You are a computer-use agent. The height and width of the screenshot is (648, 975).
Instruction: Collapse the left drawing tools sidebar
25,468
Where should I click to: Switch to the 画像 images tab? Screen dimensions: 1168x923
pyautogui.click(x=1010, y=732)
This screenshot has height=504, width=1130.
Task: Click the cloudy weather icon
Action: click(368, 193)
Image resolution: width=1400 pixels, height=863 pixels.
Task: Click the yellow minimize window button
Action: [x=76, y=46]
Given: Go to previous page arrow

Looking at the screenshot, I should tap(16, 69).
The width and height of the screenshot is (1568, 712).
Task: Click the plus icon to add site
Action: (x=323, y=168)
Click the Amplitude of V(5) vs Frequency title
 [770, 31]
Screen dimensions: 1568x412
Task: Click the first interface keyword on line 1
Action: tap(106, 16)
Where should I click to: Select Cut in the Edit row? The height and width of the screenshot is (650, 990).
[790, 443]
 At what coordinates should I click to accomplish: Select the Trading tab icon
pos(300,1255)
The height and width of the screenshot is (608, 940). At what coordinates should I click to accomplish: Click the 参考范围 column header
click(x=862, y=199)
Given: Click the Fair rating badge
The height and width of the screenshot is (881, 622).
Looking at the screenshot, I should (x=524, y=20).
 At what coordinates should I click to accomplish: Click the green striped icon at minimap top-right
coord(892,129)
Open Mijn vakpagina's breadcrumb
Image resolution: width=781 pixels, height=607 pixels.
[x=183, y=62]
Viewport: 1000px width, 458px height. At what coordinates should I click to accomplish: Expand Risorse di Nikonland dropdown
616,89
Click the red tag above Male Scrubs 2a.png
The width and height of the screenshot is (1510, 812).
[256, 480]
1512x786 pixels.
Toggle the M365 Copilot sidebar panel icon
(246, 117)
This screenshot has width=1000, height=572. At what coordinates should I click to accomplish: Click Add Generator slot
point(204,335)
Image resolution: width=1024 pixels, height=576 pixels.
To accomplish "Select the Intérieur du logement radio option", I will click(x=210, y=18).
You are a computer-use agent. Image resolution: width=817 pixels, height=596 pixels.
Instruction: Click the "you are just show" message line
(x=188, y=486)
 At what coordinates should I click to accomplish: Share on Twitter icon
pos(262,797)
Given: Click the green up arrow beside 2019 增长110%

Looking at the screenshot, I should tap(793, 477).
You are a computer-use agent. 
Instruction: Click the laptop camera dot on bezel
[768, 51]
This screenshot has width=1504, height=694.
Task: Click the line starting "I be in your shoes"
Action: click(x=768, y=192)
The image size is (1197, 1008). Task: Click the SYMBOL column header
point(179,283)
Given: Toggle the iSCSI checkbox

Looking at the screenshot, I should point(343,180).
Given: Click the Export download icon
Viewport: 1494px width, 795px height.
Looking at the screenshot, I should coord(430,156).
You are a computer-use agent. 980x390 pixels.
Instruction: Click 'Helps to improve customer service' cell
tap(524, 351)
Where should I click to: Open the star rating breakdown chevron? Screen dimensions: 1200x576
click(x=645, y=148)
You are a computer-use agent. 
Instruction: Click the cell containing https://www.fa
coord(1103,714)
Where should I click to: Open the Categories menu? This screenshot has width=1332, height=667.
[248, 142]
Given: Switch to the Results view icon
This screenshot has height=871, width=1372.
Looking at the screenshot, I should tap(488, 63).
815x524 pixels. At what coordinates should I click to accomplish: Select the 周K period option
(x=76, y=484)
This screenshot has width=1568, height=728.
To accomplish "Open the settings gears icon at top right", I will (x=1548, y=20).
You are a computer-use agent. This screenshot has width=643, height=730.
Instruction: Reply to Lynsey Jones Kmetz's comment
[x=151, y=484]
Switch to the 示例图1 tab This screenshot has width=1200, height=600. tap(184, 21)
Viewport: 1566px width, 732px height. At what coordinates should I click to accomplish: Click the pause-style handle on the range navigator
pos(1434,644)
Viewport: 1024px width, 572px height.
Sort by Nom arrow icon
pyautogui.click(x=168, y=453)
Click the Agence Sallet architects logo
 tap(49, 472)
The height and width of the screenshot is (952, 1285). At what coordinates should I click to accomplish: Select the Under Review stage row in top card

What this task involves: Copy out every one of the lines above, character for character, without changing, adding, or leaving out anything.

Result of the task:
You are a computer-use agent. The height and width of the screenshot is (648, 975).
Instruction: Collapse the left drawing tools sidebar
25,468
Where should I click to: Switch to the 画像 images tab? Screen dimensions: 1168x923
pyautogui.click(x=1010, y=732)
This screenshot has height=504, width=1130.
Task: Click the cloudy weather icon
Action: click(368, 193)
Image resolution: width=1400 pixels, height=863 pixels.
Task: Click the yellow minimize window button
Action: [x=76, y=46]
Given: Go to previous page arrow

Looking at the screenshot, I should tap(16, 69).
The width and height of the screenshot is (1568, 712).
Task: Click the plus icon to add site
Action: (x=323, y=168)
Click the Amplitude of V(5) vs Frequency title
 [770, 31]
Screen dimensions: 1568x412
Task: Click the first interface keyword on line 1
Action: tap(106, 16)
Where should I click to: Select Cut in the Edit row? The height and width of the screenshot is (650, 990).
[790, 443]
 At what coordinates should I click to accomplish: Select the Trading tab icon
pos(300,1255)
The height and width of the screenshot is (608, 940). At what coordinates should I click to accomplish: Click the 参考范围 column header
click(x=862, y=199)
Given: Click the Fair rating badge
The height and width of the screenshot is (881, 622).
Looking at the screenshot, I should (x=524, y=20).
 At what coordinates should I click to accomplish: Click the green striped icon at minimap top-right
coord(892,129)
Open Mijn vakpagina's breadcrumb
Image resolution: width=781 pixels, height=607 pixels.
[x=183, y=62]
Viewport: 1000px width, 458px height. At what coordinates should I click to accomplish: Expand Risorse di Nikonland dropdown
616,89
Click the red tag above Male Scrubs 2a.png
The width and height of the screenshot is (1510, 812).
[256, 480]
1512x786 pixels.
Toggle the M365 Copilot sidebar panel icon
(246, 117)
This screenshot has width=1000, height=572. At what coordinates should I click to accomplish: Click Add Generator slot
point(204,335)
Image resolution: width=1024 pixels, height=576 pixels.
To accomplish "Select the Intérieur du logement radio option", I will click(x=210, y=18).
You are a computer-use agent. Image resolution: width=817 pixels, height=596 pixels.
Instruction: Click the "you are just show" message line
(x=188, y=486)
 At what coordinates should I click to accomplish: Share on Twitter icon
pos(262,797)
Given: Click the green up arrow beside 2019 增长110%

Looking at the screenshot, I should tap(793, 477).
You are a computer-use agent. 
Instruction: Click the laptop camera dot on bezel
[768, 51]
This screenshot has width=1504, height=694.
Task: Click the line starting "I be in your shoes"
Action: click(x=768, y=192)
The image size is (1197, 1008). Task: Click the SYMBOL column header
point(179,283)
Given: Toggle the iSCSI checkbox

Looking at the screenshot, I should point(343,180).
Given: Click the Export download icon
Viewport: 1494px width, 795px height.
Looking at the screenshot, I should coord(430,156).
You are a computer-use agent. 980x390 pixels.
Instruction: Click 'Helps to improve customer service' cell
tap(524, 351)
Where should I click to: Open the star rating breakdown chevron? Screen dimensions: 1200x576
click(x=645, y=148)
You are a computer-use agent. 
Instruction: Click the cell containing https://www.fa
coord(1103,714)
Where should I click to: Open the Categories menu? This screenshot has width=1332, height=667.
[248, 142]
Given: Switch to the Results view icon
This screenshot has height=871, width=1372.
Looking at the screenshot, I should tap(488, 63).
815x524 pixels. At what coordinates should I click to accomplish: Select the 周K period option
(x=76, y=484)
This screenshot has width=1568, height=728.
To accomplish "Open the settings gears icon at top right", I will (x=1548, y=20).
You are a computer-use agent. This screenshot has width=643, height=730.
Instruction: Reply to Lynsey Jones Kmetz's comment
[x=151, y=484]
Switch to the 示例图1 tab This screenshot has width=1200, height=600. tap(184, 21)
Viewport: 1566px width, 732px height. At what coordinates should I click to accomplish: Click the pause-style handle on the range navigator
pos(1434,644)
Viewport: 1024px width, 572px height.
Sort by Nom arrow icon
pyautogui.click(x=168, y=453)
Click the Agence Sallet architects logo
 tap(49, 472)
The height and width of the screenshot is (952, 1285). At what coordinates should I click to accomplish: Select the Under Review stage row in top card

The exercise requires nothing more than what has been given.